• [Entries shown]:
◇ ◇ ◇ ◇
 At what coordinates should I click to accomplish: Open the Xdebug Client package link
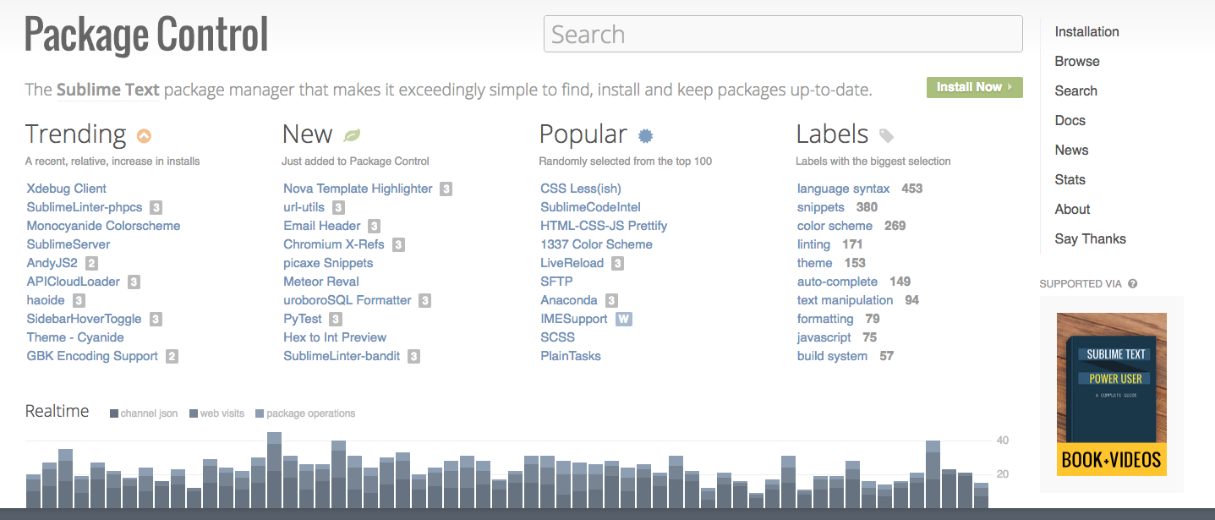(66, 188)
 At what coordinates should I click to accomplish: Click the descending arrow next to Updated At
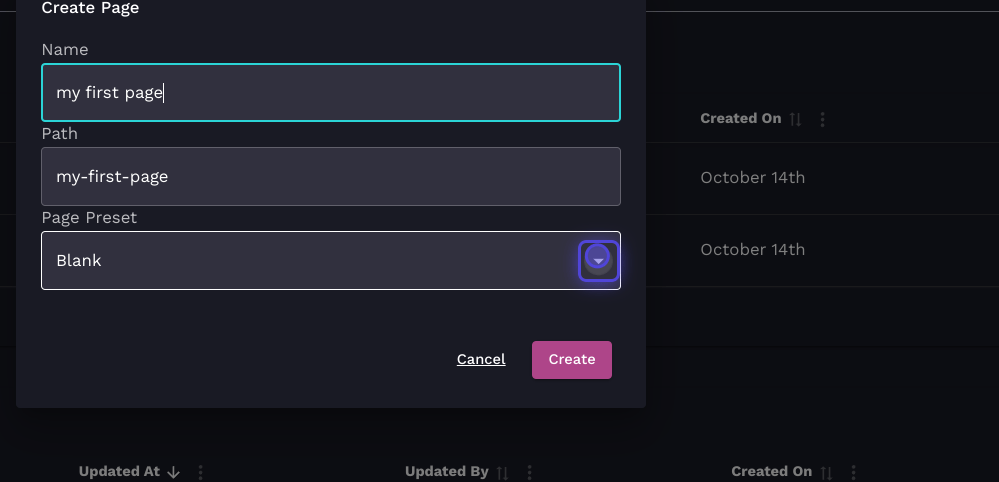(173, 472)
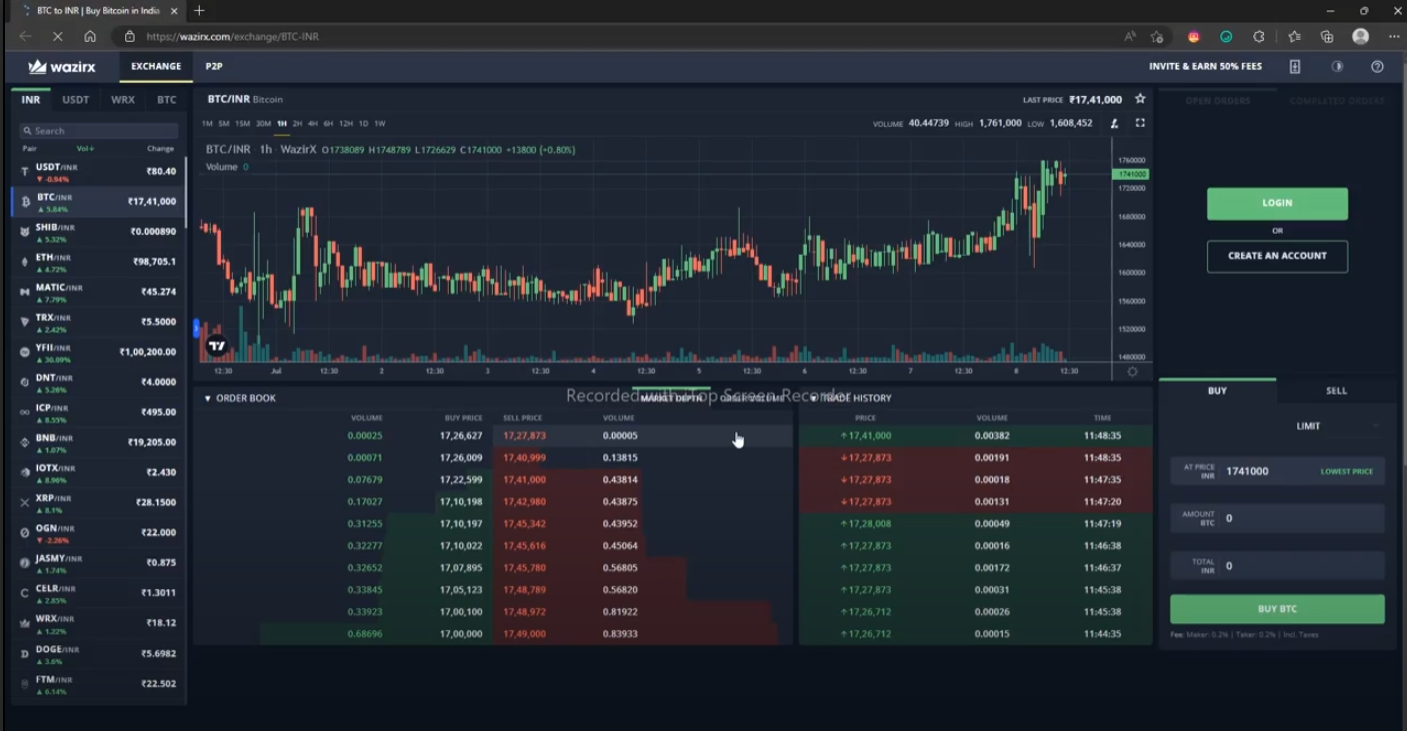Toggle the dark/light theme icon
The image size is (1407, 731).
(x=1337, y=67)
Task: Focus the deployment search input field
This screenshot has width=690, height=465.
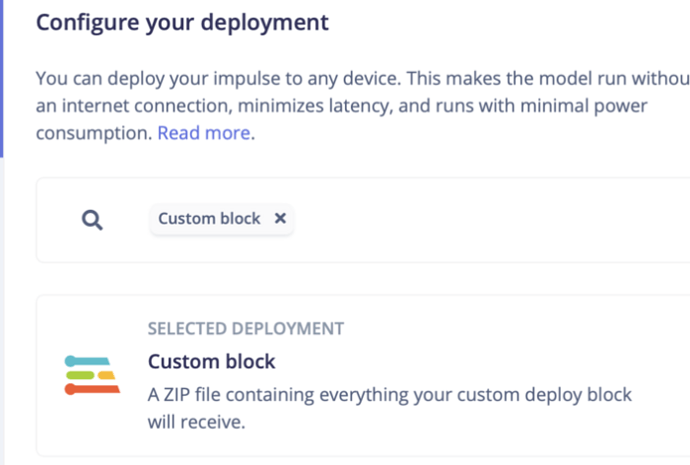Action: click(x=480, y=220)
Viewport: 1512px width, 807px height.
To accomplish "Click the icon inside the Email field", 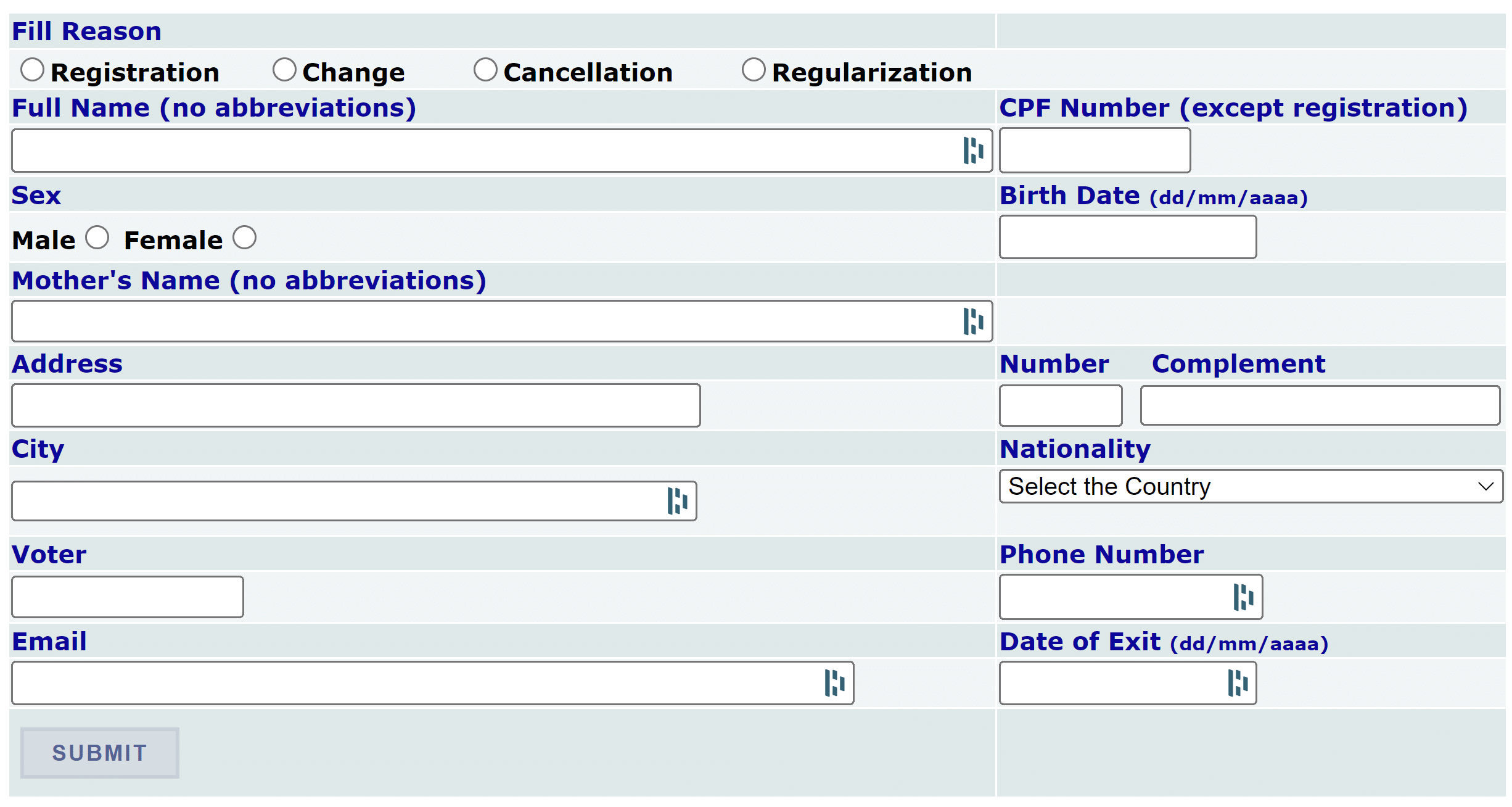I will [834, 682].
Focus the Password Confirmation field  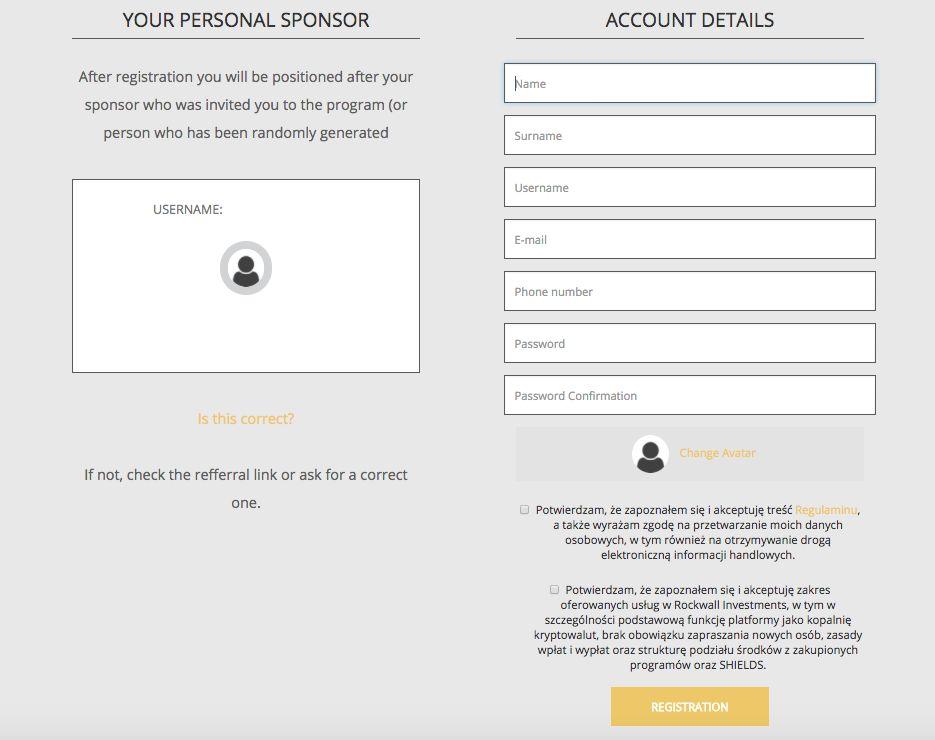click(689, 395)
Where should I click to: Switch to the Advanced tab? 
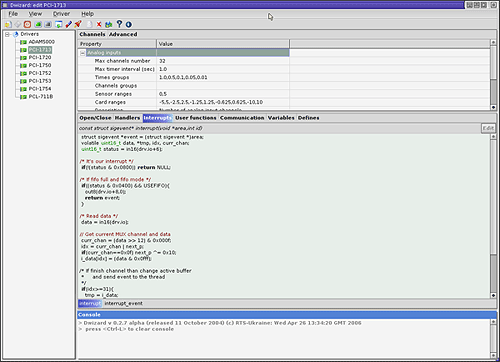pyautogui.click(x=123, y=34)

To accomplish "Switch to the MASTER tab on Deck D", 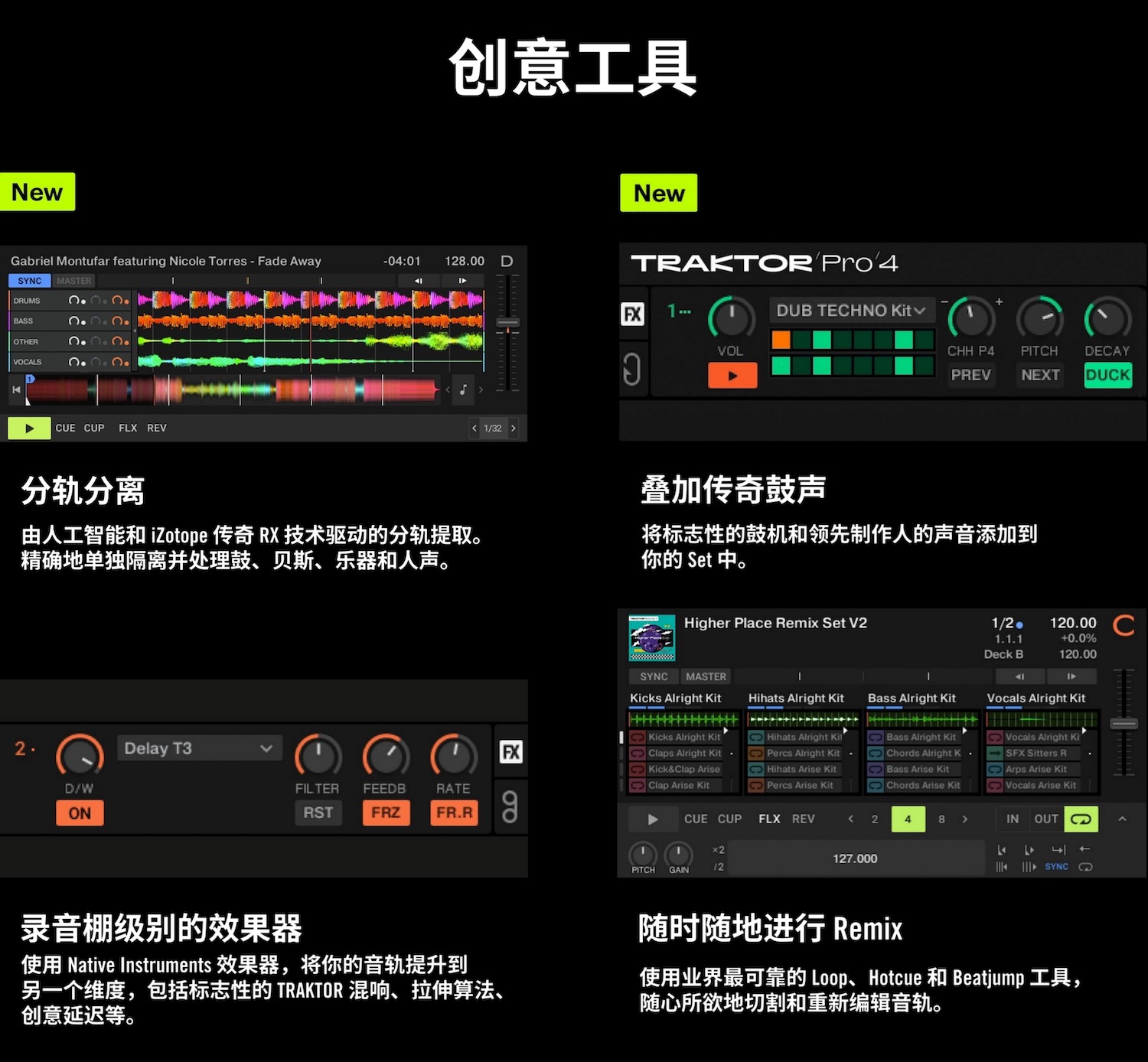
◇ ◇ ◇ ◇
• [Activity]:
The lines to repeat run from the line containing "Where should I" through the last line of the material above; give them exactly, without the pictures.

• [Answer section]:
Where should I click to: Switch to the Advanced tab? 
pyautogui.click(x=123, y=34)

To accomplish "Switch to the MASTER tab on Deck D", 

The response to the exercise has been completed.